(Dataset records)
== Segment start ==

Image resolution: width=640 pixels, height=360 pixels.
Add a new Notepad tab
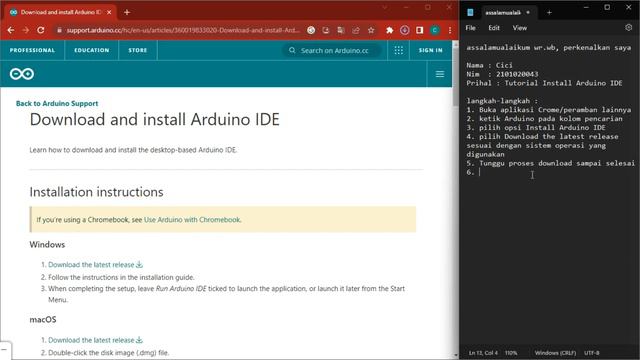click(549, 12)
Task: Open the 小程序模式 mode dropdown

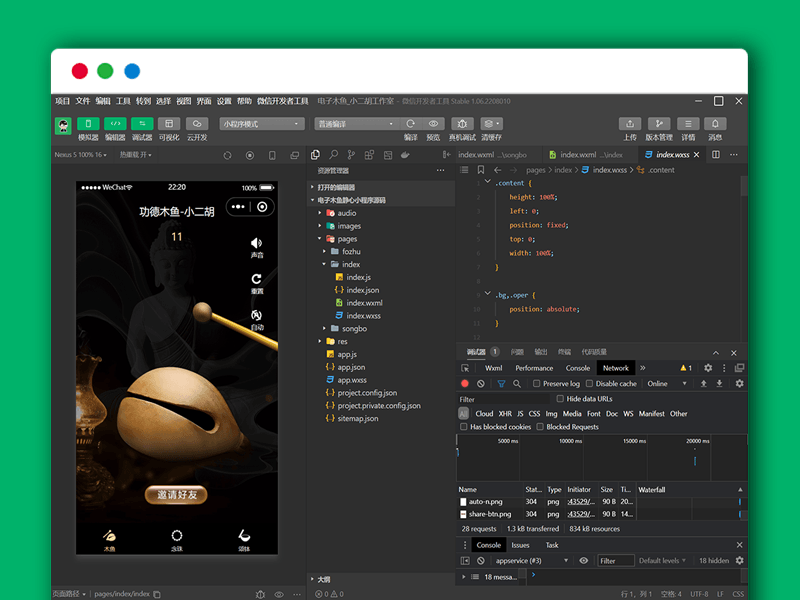Action: pyautogui.click(x=262, y=124)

== Segment end ==

## Brief
Output each entry above word for word. The pictures stay out.

## Response below
Image resolution: width=640 pixels, height=360 pixels.
Add a new Notepad tab
click(549, 12)
Task: Open the 小程序模式 mode dropdown

Action: pyautogui.click(x=262, y=124)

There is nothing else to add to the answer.